Cela explique pourquoi State Of Mind a des allures anarchiques. L’anarchie n’est pas censée être gérable, mais gérer l’anarchie est exactement ce que Stiff Richards essaie de faire avec ce déferlement nihiliste. Cet album, c’est paquet de muscles et de nerfs hyperactifs, un des trucs les plus vivants de l’année 2020 et qui contraste avec l’ambiance mortifère qui nous entoure.’
That’s right. Seulement, ce n’est pas moi qui ait écrit ces quelques lignes. C’est Lester Bangs… en mars 1977, au sujet d’Iggy Pop. Moi, j’ai simplement changé les noms, ne cherchant pas à ériger Stiff Richards au rang de nouvel Iggy Pop – qui peut encore avoir une telle importance dans l’histoire de la musique ? – mais, plutôt, en relevant à quel point State Of Mind s’inscrit dans la lignée de ces albums de punk rock très seventies.
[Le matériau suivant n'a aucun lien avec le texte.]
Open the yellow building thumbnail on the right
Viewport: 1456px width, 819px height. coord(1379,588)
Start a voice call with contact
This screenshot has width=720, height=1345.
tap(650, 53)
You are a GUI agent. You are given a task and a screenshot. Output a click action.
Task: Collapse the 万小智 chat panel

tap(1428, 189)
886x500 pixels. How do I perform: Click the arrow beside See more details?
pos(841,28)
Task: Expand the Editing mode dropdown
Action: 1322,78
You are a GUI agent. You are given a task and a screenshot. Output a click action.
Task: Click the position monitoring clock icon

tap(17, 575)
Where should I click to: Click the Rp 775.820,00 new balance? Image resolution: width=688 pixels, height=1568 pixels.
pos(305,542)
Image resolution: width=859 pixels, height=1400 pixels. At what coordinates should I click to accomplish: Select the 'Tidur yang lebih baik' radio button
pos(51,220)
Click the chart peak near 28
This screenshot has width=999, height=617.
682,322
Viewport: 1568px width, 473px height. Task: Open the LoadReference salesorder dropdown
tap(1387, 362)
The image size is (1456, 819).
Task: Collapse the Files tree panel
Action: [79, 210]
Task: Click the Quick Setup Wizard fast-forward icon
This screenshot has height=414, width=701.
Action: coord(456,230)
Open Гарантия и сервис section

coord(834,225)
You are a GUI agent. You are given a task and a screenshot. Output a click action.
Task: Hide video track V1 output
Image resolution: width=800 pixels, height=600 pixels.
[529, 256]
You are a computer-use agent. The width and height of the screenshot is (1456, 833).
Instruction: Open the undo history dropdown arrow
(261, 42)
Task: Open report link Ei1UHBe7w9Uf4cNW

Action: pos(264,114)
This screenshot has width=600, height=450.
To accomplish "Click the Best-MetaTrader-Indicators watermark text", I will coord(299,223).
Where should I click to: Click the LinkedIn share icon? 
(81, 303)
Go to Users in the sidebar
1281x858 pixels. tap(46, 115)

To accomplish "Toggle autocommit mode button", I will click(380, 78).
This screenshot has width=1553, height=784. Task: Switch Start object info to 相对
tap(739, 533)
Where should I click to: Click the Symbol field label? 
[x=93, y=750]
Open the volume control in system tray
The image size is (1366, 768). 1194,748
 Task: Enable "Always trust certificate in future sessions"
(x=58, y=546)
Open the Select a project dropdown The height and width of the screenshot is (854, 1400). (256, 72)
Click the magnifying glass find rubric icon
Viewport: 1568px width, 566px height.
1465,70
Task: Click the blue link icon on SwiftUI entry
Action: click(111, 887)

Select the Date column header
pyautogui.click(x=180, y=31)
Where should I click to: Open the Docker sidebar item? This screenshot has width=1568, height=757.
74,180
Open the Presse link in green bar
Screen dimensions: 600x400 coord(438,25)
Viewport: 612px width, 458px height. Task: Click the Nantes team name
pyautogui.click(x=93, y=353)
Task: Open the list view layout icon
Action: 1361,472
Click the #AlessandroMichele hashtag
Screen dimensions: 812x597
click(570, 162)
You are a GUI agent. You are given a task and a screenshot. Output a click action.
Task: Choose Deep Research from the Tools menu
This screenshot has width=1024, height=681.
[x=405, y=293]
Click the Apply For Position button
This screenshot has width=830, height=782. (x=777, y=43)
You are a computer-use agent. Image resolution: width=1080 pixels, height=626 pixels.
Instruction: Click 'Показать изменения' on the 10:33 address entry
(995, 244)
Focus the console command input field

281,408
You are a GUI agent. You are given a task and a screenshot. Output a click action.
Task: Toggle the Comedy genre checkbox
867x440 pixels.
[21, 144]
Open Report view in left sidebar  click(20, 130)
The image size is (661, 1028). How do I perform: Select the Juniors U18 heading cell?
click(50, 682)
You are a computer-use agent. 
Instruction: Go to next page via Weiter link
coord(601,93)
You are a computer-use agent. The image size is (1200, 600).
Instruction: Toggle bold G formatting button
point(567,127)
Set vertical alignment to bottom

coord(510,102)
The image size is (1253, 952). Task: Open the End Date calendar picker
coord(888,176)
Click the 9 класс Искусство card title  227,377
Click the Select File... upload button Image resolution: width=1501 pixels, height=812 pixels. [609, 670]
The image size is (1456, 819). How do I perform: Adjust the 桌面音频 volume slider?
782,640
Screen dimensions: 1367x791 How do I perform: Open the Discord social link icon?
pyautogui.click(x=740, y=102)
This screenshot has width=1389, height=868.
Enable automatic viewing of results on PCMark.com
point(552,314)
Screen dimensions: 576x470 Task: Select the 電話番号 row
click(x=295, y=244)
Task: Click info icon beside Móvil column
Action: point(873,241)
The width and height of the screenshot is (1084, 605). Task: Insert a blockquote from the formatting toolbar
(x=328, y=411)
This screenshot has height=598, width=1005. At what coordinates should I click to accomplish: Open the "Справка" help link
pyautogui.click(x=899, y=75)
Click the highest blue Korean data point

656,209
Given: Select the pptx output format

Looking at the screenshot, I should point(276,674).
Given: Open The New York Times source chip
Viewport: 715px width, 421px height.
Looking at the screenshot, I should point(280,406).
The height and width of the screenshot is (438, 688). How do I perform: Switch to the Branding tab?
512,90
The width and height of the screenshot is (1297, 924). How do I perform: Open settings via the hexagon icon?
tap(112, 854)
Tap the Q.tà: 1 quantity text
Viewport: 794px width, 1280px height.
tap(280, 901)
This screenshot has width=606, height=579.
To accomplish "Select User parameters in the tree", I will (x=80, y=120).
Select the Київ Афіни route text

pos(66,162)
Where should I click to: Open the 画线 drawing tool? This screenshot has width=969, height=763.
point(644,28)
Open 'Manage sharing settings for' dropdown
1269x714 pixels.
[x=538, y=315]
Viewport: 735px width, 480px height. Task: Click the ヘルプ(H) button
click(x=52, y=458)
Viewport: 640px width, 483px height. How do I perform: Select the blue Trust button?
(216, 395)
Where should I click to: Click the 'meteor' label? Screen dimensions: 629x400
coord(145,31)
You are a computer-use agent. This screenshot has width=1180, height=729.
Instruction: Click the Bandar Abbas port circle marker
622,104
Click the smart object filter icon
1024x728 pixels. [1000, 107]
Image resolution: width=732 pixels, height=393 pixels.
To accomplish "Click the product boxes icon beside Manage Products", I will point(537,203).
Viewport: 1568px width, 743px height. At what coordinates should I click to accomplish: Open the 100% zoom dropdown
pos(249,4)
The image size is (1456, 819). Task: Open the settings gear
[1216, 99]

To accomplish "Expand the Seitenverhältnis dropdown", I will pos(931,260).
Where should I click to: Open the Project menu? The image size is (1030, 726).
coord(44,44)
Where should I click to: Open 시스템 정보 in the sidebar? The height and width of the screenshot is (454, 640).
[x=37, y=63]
Tout m’y fait penser : la guitare super acérée, la voix énervée, la structure des morceaux (instru – vocal – refrain – final avec un court solo), les thèmes (la libération, l’individu). Finalement, Iggy comme Stiff Richards semblent être deux libertariens qui s’ignorent (enfin, je crois, je ne suis pas allé leur demander). Tout est centré sur les sensations, et la volonté de laisser chacun expérimenter librement cette violence qui fait de la vie un jeu si mouvementé.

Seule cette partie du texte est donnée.